* [Passage]
┌──

# weedeater motor rig for Kayaking through the surf ?



## sarbot (Apr 10, 2012)

Anybody see or hear of the weedeater motor rigs being strapped on kayaks for running baits out through the surf and back fast?

Paddling / managing 6 to 8 surf rod lines is gonna wear my paddling arms down to noodles fast.


----------



## bigfost (Oct 11, 2004)

I've never heard of the rigs you're talking about, but one advantage might be keeping the seaweed chopped up in the area you're fishing. :dance:


----------



## 535 (May 23, 2004)

└──

* [Aim of the exercise] Can you extend the forum thread about strapping a weedeater motor onto a kayak, starting from where it stops? The lines play no part in this.

* [Dataset excerpt]
┌──

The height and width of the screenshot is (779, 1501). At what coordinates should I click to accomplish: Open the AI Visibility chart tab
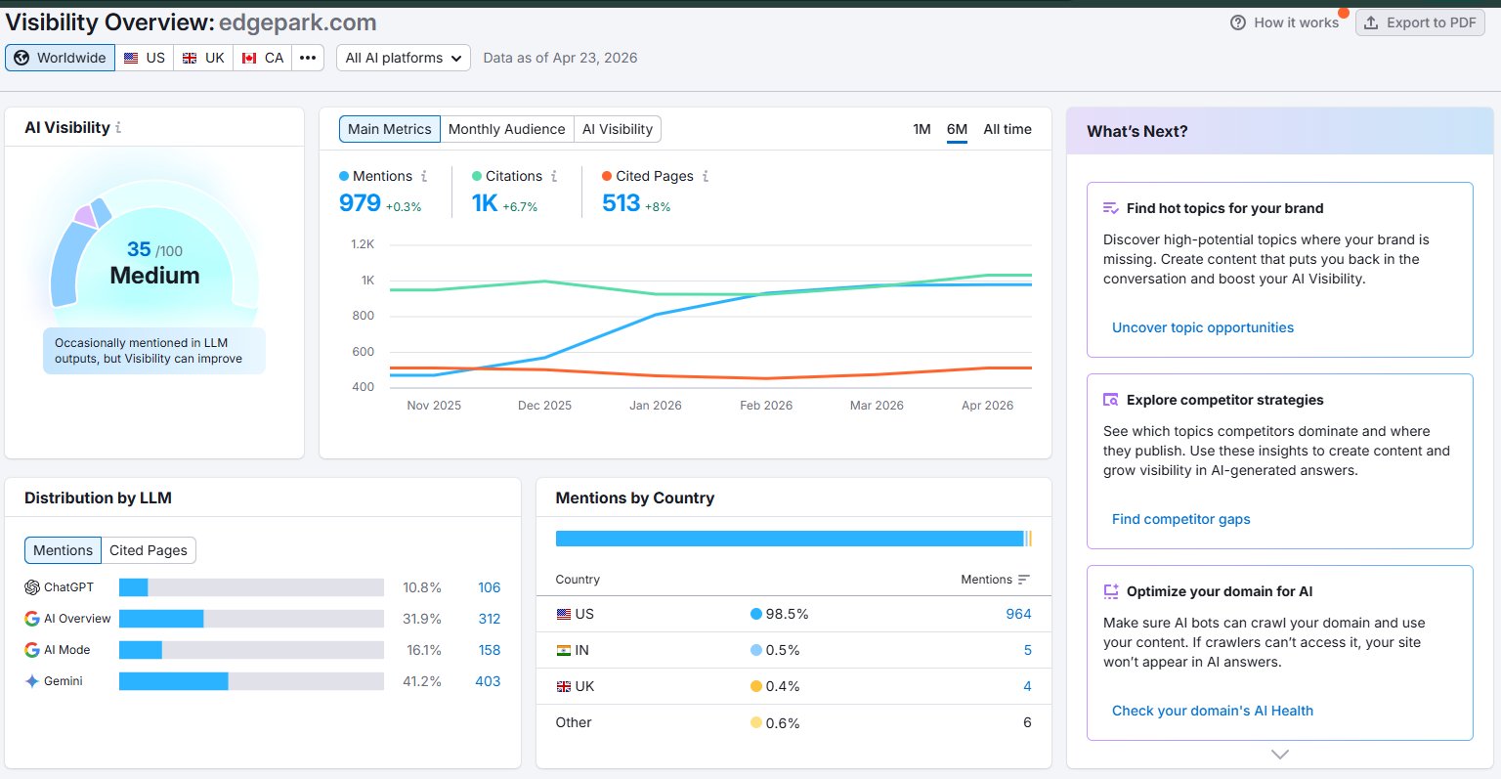618,129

└──

* [Task answer]
yes, definitely... you just take some bailing wire and rig fan blades to the weedeater... they do great in saltwater just try not to fully submerge it very often

then take the sppol of weedeater line and rig 30 hooks on the last 100 feet... you'll want about 1200' of line total per rod and you're gonna need to be baiting at least 6 rods

you really need to fish live bait if you want to enjoy the most success. Thats 180 live mullet each time you bait your lines

you are going to need an 800 gallon above ground pool to keep them alive but the good news is that a $29.00 leafblower from Home Depot is easily converted to an oxygenator and more than capable of handling this job

best of luck


----------



## scrambler (May 28, 2004)

Strangely enough, I checked on youtube and there are several videos on weedeater motors for kayaks. My personal opinion is they wouldn't hold up to saltwater use and would probably die after 1 or 2 uses.


----------



## bigfost (Oct 11, 2004)

scrambler said:


> My personal opinion is they wouldn't hold up to saltwater use and would probably die after 1 or 2 uses.


Or the first time you turtled coming back in.

JC, you forgot to mention the refrigerated tractor trailer rig he'll need to hold all the bull reds he catches on all those mullet.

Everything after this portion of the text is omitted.